Please pull out each line in the records below that contains the string "Task", and list those lines in their original order.

# Material supplied
■ ■ ■

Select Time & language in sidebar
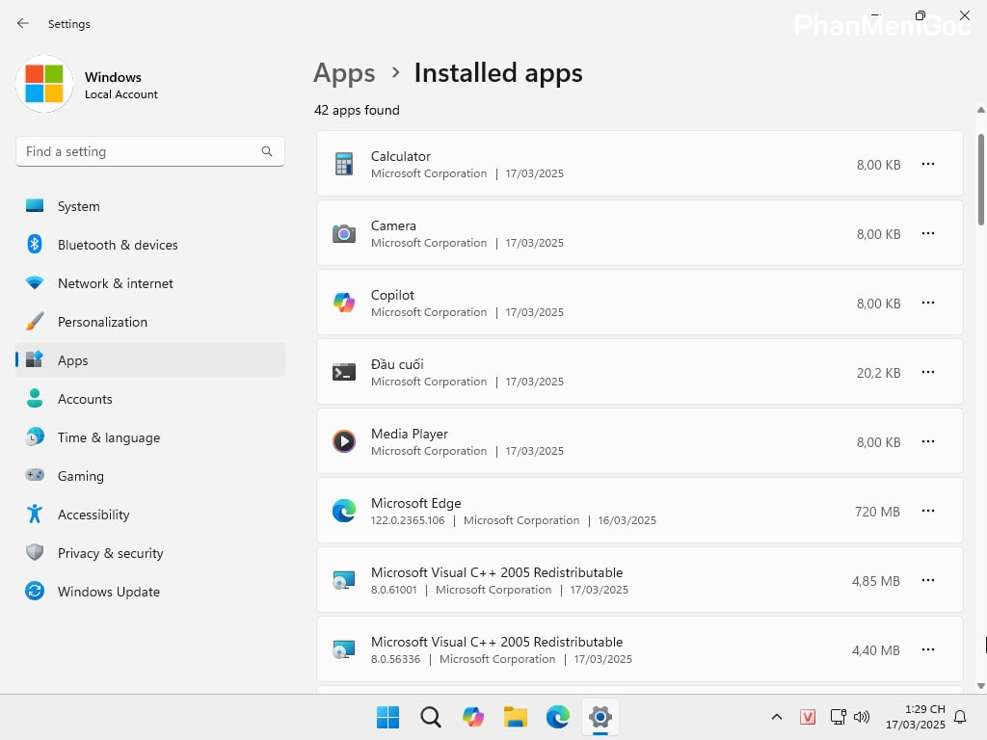This screenshot has height=740, width=987. (108, 437)
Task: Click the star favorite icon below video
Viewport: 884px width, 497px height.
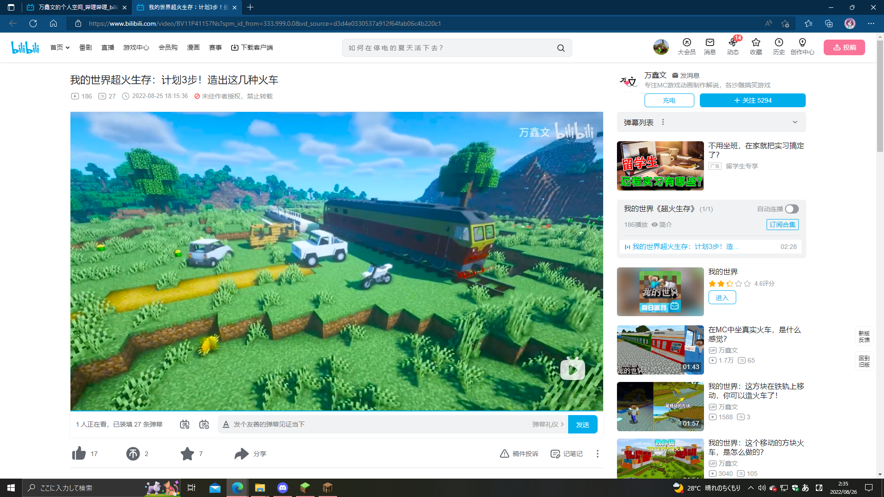Action: point(187,454)
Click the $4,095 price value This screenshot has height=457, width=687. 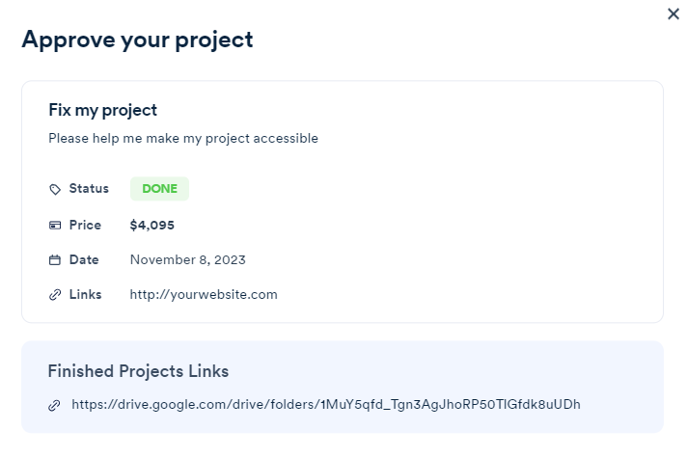pos(151,226)
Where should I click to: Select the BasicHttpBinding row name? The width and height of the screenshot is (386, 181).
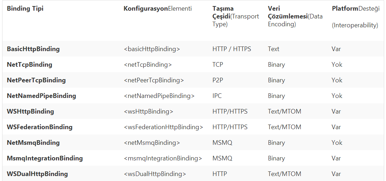(x=33, y=49)
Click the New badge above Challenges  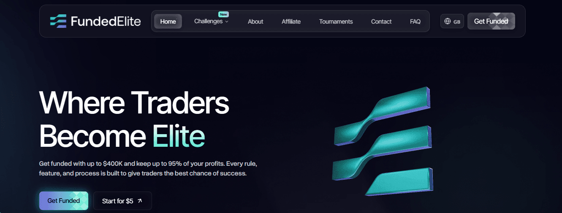point(223,14)
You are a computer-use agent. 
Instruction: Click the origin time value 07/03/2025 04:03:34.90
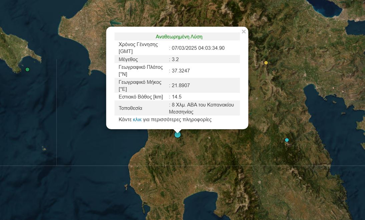tap(198, 48)
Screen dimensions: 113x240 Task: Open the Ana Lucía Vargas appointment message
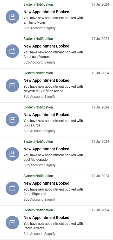tap(53, 55)
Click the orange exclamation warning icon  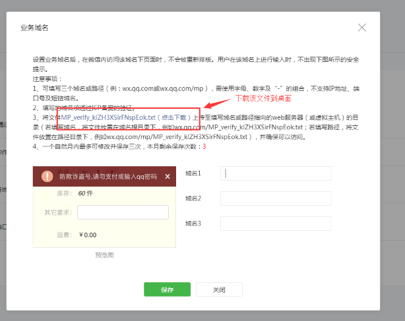coord(47,177)
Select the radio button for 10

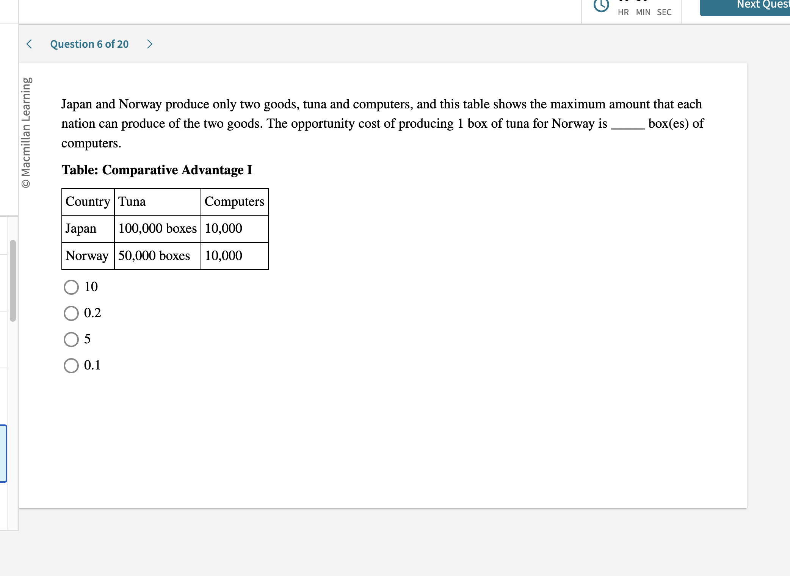click(x=71, y=287)

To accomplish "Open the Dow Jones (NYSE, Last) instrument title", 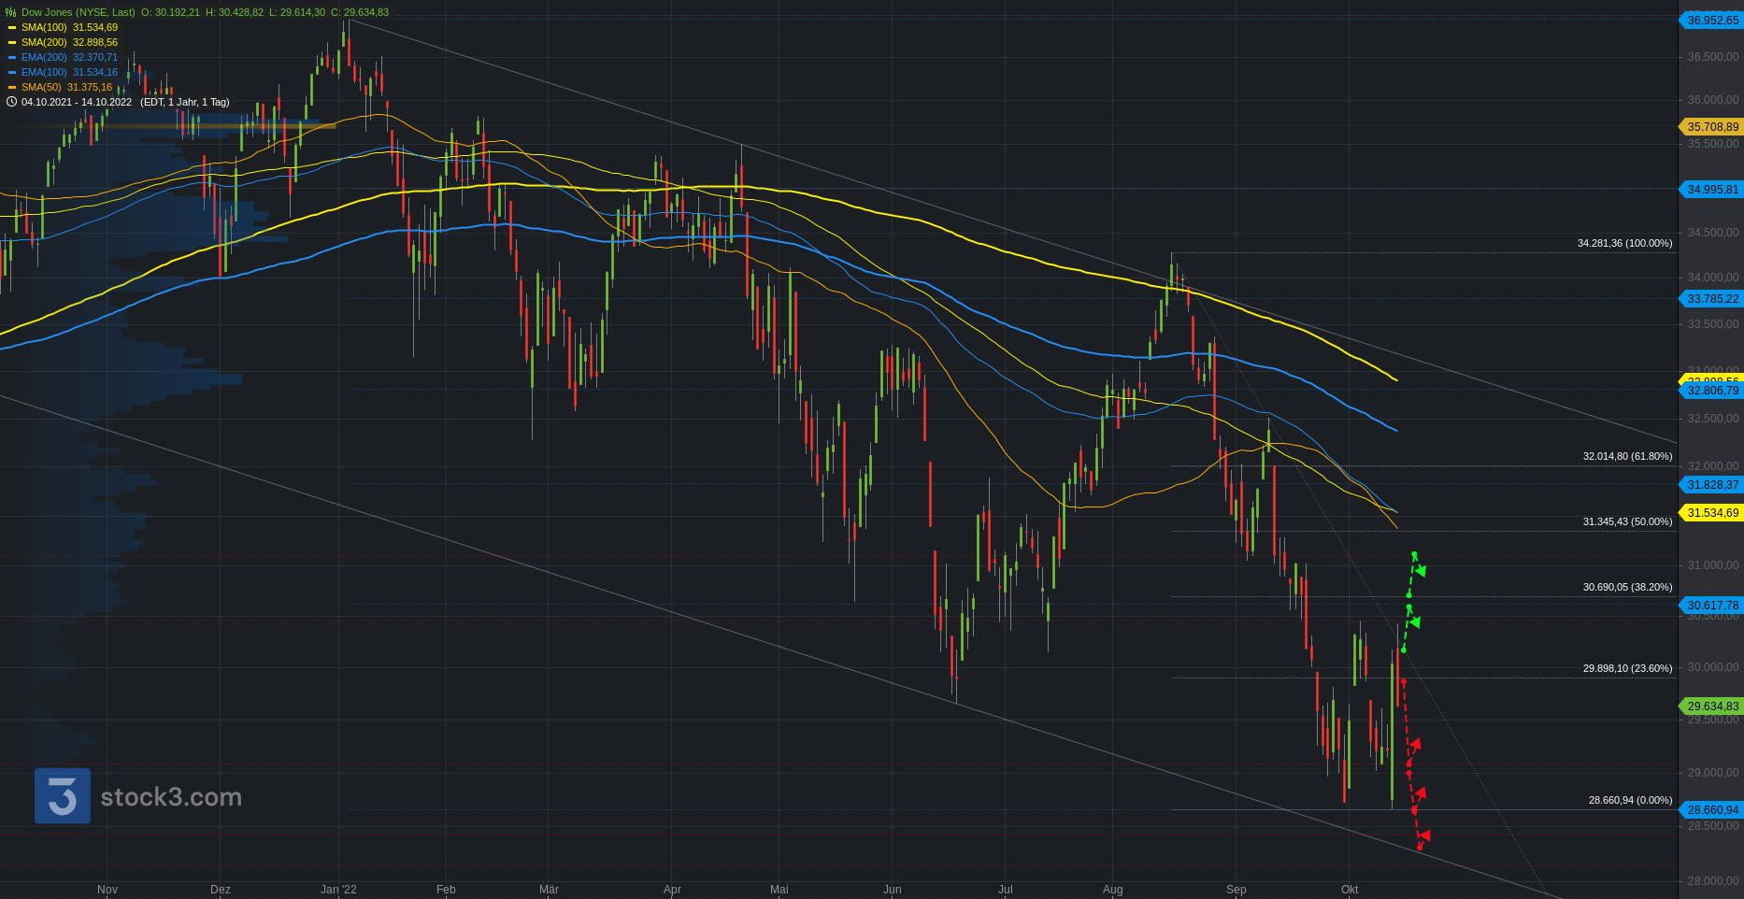I will click(78, 12).
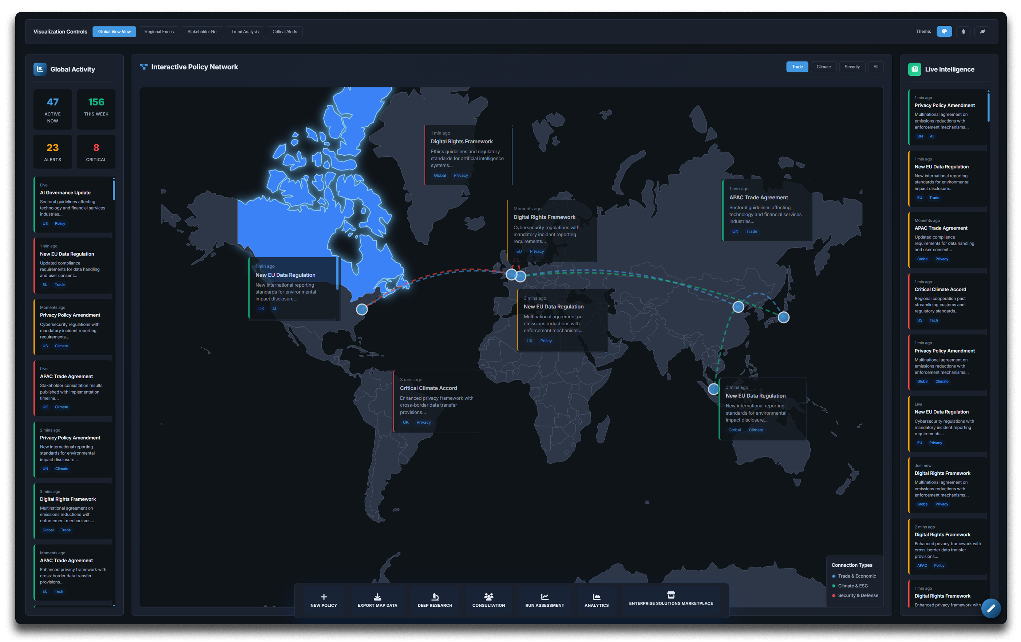
Task: Filter network by Climate
Action: point(823,67)
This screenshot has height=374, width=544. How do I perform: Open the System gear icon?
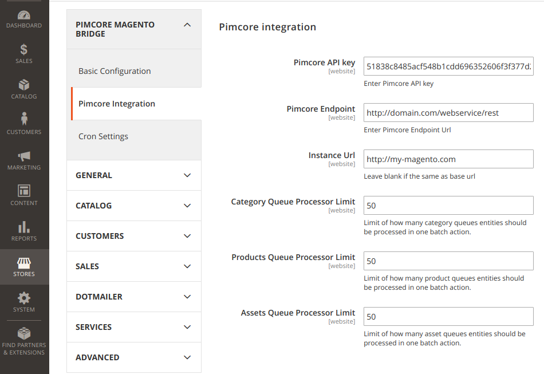pos(24,298)
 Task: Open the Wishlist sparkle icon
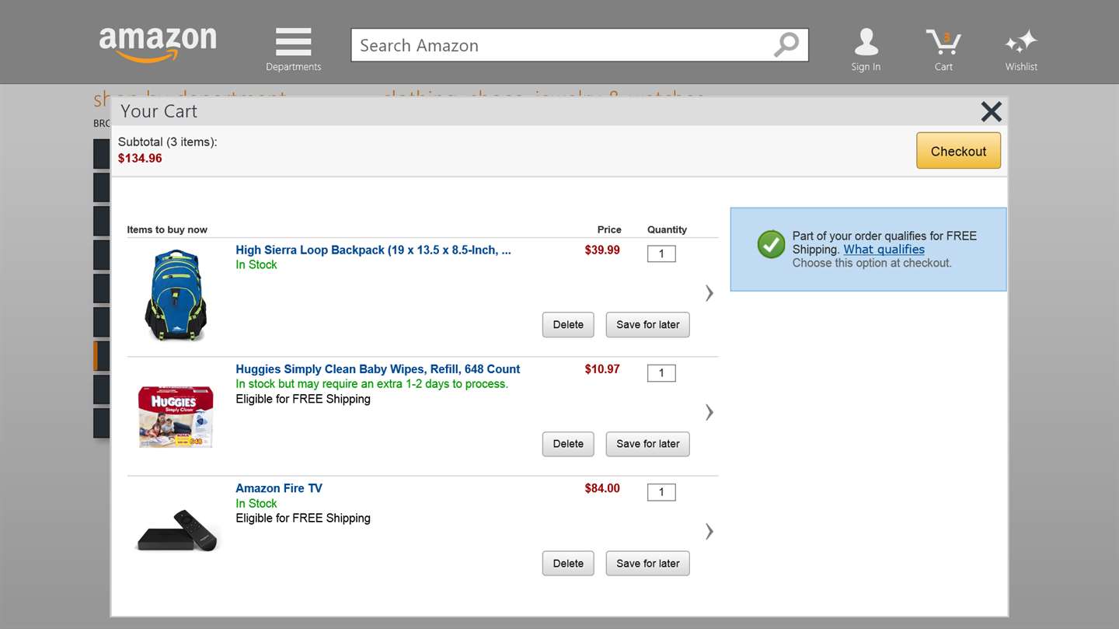pos(1021,42)
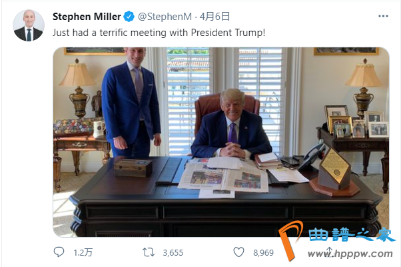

■ ■ ■

# Exercise response
Task: Click the star favorite icon below video
Screen dimensions: 113x240 Task: Open the Ana Lucía Vargas appointment message
Task: Filter network by Climate
 Task: Open the Wishlist sparkle icon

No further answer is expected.